Platelet Transfusions In Patients with Immune Thrombocytopenic Purpura (ITP) – Evaluation of the Current Nationwide Inpatient Hospital Practices.

The role of platelet transfusions in the management of immune thrombocytopenic purpura (ITP) is debatable. The 2010 international consensus guidelines on the diagnosis and management of ITP (Blood, 2010) recommends that platelet transfusions be reserved for use when an urgent restoration in platelet count is needed, such as for patients who are bleeding and those preparing for surgery. To date, the nationwide practices of platelet transfusion in hospitalized ITP patients in the US have not been reported.

This study aims to quantify the current nationwide in-hospital ITP related bleeding complications, platelet transfusion practices and the associated mortality rates.

Data from the Nationwide Inpatient Sample (NIS) 2007, the largest all-payer inpatient database in the U.S. were used. NIS is a powerful database which gives a stratified probability sample of 20% of all hospital discharges among U.S. community hospitals (n = 1,044). Sampling weights were applied to represent all community hospital discharges in the US in 2007. ITP was identified using the ICD9 code 287.31. ITP related major bleed was defined to include intracranial hemorrhage (ICH), gastrointestinal bleed (GIB) and/or genitourinary bleed (GUB).

In 2007, there were 50,275±1,596 hospital discharges with ITP as one of the all listed diagnoses. Of these, 4,016±520 were children (≤17years). Platelet transfusions were administered in 14.3±0.6% of the total discharges. Of the pediatric discharges, 4.8±0.9% received platelets. At least one major bleed occurred in 9.0±0.3% of the ITP discharges. Among those with a major bleed, 31.2±1.8% received platelets. Platelet transfusions occurred in 34.9±3.4% of patients with epistaxis, in the absence of a major bleed.

The mean age was 45.9±1.3 years for all hospitalized patient with ITP, 60.8±0.8 years for patients with a major bleed, and 58.3±0.7 years for recipients of platelet transfusions. For all patients with ITP, mortality rate was 3.6±2.0%.

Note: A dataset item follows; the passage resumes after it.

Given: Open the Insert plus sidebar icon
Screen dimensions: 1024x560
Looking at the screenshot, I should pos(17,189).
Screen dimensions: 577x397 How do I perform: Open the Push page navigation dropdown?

Mortality rate of 9.5±1.0% among patients with a major bleed, was significantly higher (p <0.001) than those without a major bleed (3.0±0.2%). There was no significant difference in mortality rate (p= 0.12) between patients who had a major bleed and received platelets (11.8±2.0%) and those who had a major bleed and did not receive platelets (8.5±1.5%).

These data suggest that platelet transfusions are administered frequently in hospitalized patients with ITP in those who have bleeding complications and also in those who have epistaxis in the absence of a major bleed. Mortality rate is significantly higher in ITP patients with a major bleed as compared to those without a major bleed. Platelet transfusions in patients with major bleeds are not associated with improved mortality rates. The high rate of platelet transfusions with or without concomitant severe hemorrhage suggests the need for further studies to ascertain the role of platelet transfusion in the management of ITP.

No relevant conflicts of interest to declare.